:: Vorliegender Text ::
+ + + + +

E-Roller als Kraftfahrzeug im Sinne des StGB

Ausgefochten ist der Streit um die Bewertung des E-Scooters als „Kraftahrzeug“ im Sinne der Trunkenheitsdelikte im Straßenverkehr. Hierüber darf sich kein Beschuldigter Illusionen machen.


Grenzwert der absoluten Fahruntüchtigkeit: 1,1 Promille

Eine absolute Fahruntüchtigkeit liegt bei E-Scootern wie bei Autos oder LKW ab 1,1 Promille Blutalkoholkonzentration (BAK) vor. Versuche von Verteidigern und vereinzelten Gerichten, den Grenzwert denen von Fahrrädern (1,6 BAK) anzugleichen und in der Rechtsprechung durchzusetzen sind gescheitert. Ob der Gesetzgeber hier korrigierend eingreifen wird und den Grenzwert erhöht sei dahingestellt und spielt für jetzige Tatvorwürfe keine Rolle.

+ + + + +

:: Bereitgestellte Daten ::
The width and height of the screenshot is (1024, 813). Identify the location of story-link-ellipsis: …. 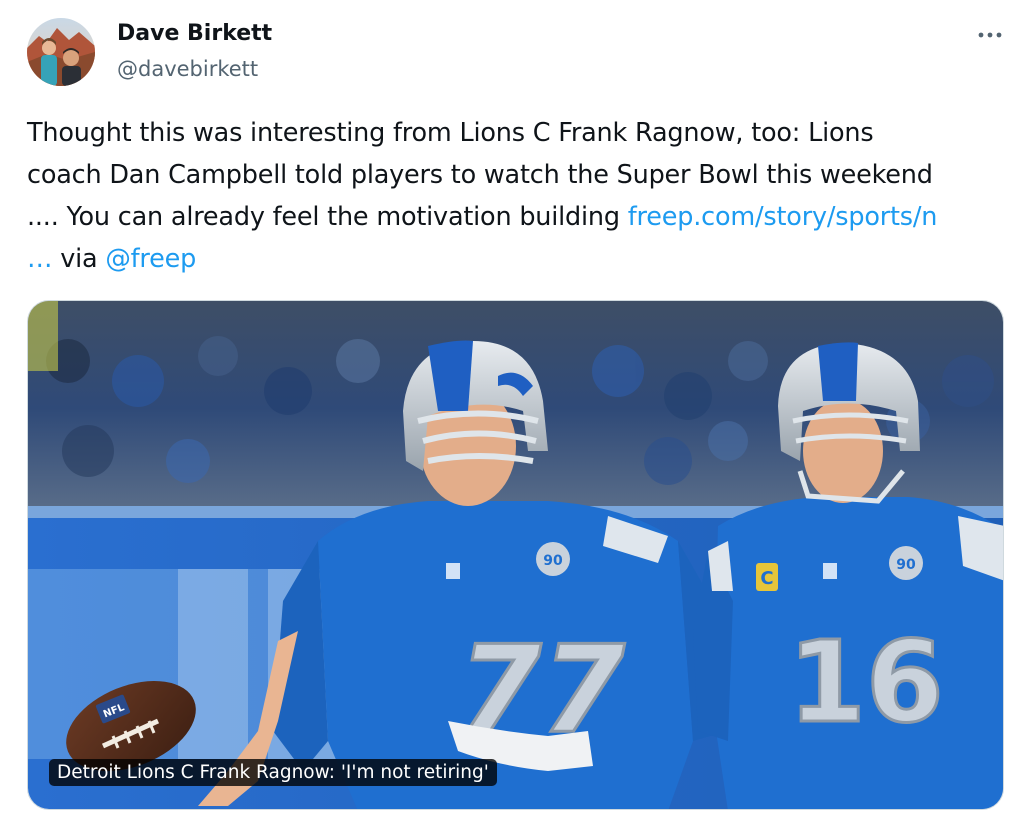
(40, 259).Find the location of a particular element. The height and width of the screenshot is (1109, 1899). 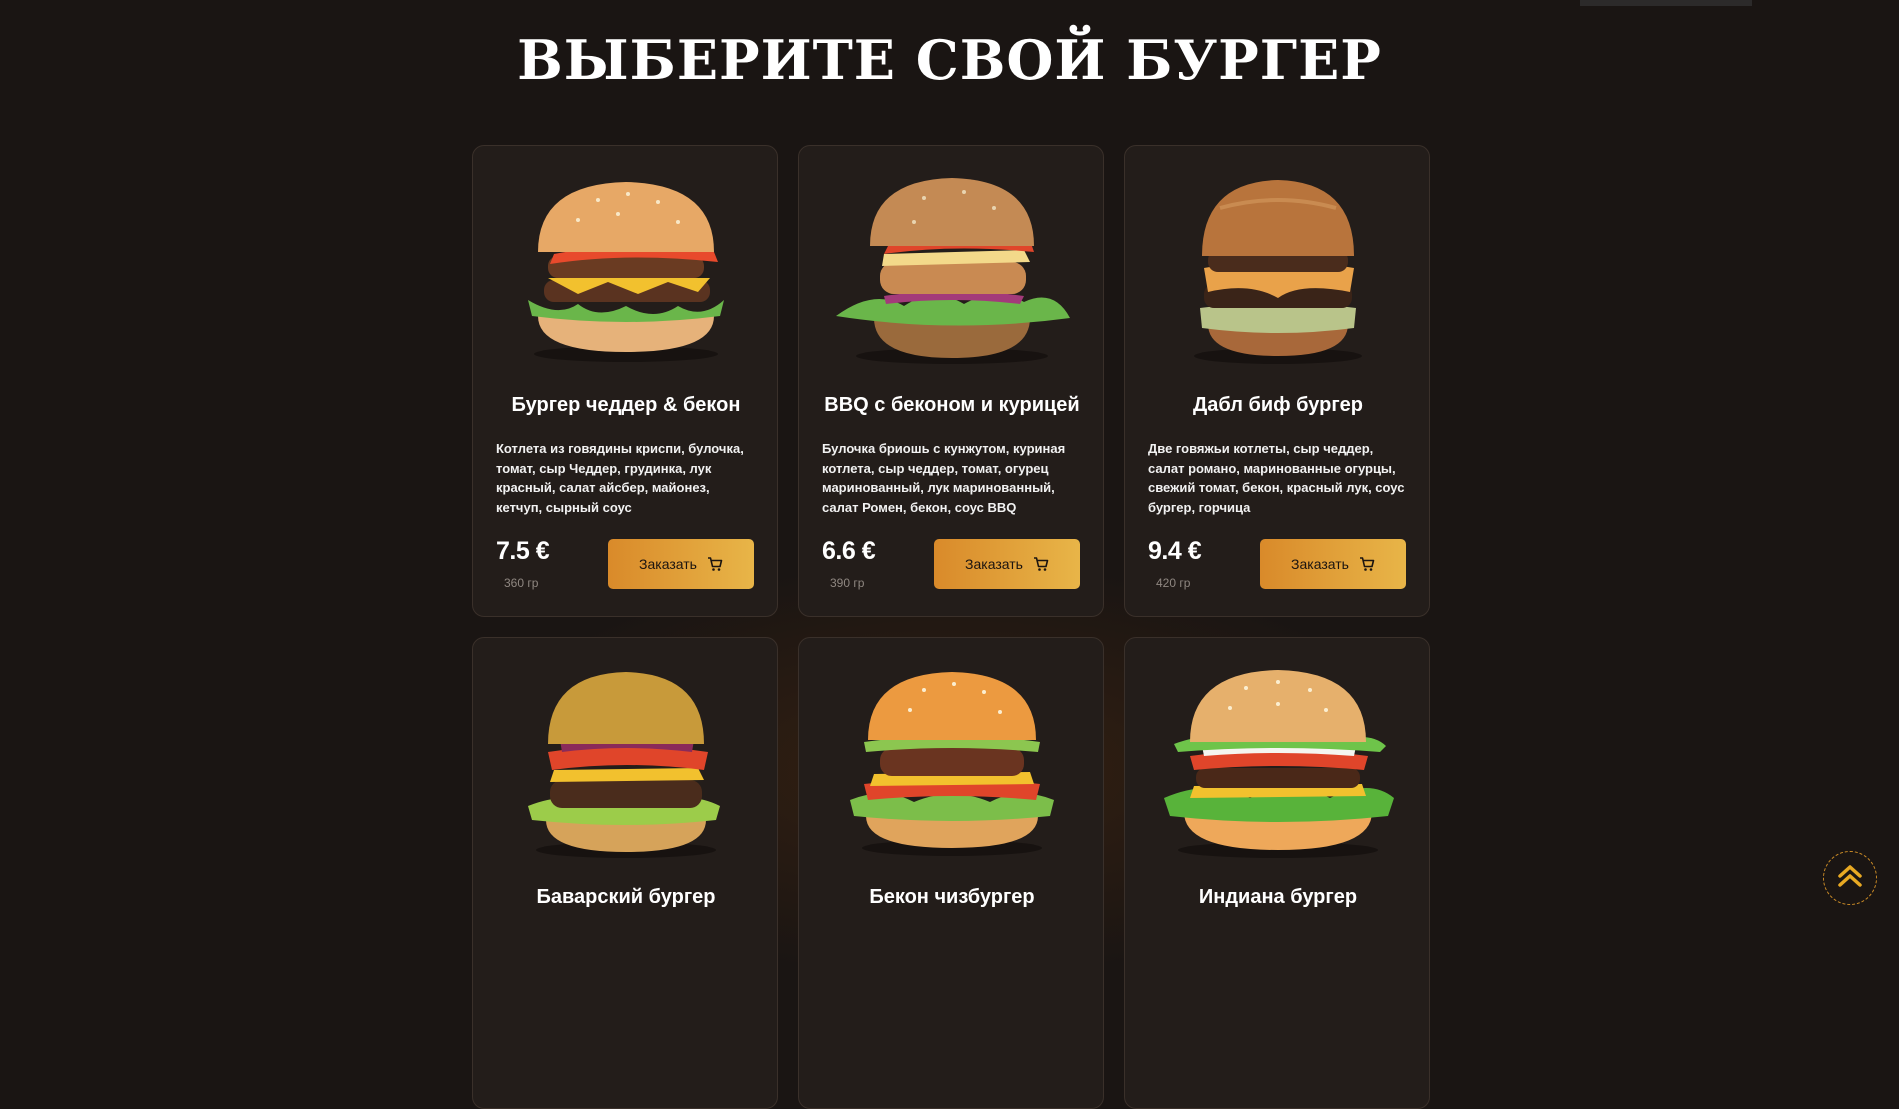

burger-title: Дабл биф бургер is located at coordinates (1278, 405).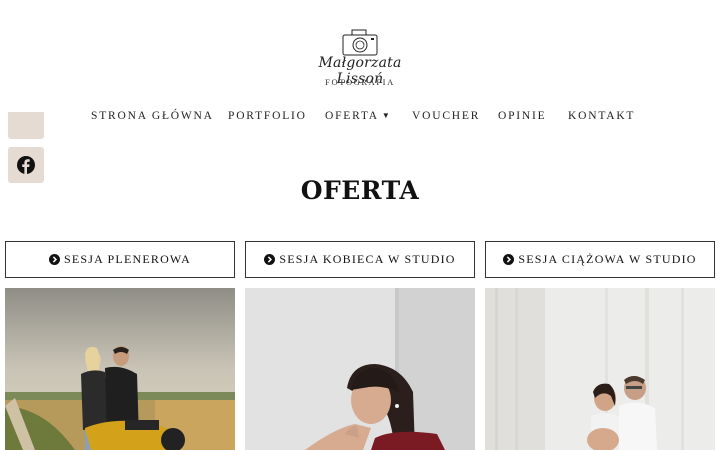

+ + + + +

:: Aufgaben ::
[A] Ab welcher Blutalkoholkonzentration gilt man laut dem Text über E-Scooter als absolut fahruntüchtig?
[B] Schreibe den Text über E-Scooter und Trunkenheitsdelikte weiter.
Die Daten haben mit dem Text nichts zu tun.

:: Lösungen ::
[A] Ab 1,1 Promille, genau wie bei Autos oder LKW.

[B]
Unterhalb von 1,1 Promille gilt die sogenannte relative Fahrunsicherheit. Es müssen hier zu der Alkoholisierung alkoholbedingte Ausfallerscheinungen hinzutreten. Dies könnten – abhängig von den konkreten Umständen des Einzelfalls – Schlangenlinien während der Fahrt sein ebenso wie grobe Verkehrsverstöße. Ein Strafverteidiger wird im Einzelfall entsprechenden Vorwürfen der Polizei argumentativ entgegentreten. Im Bereich relativer Fahruntauglichkeit bieten sich regelmäßig gute Verteidigungsargumente für erfahrene Taktiker.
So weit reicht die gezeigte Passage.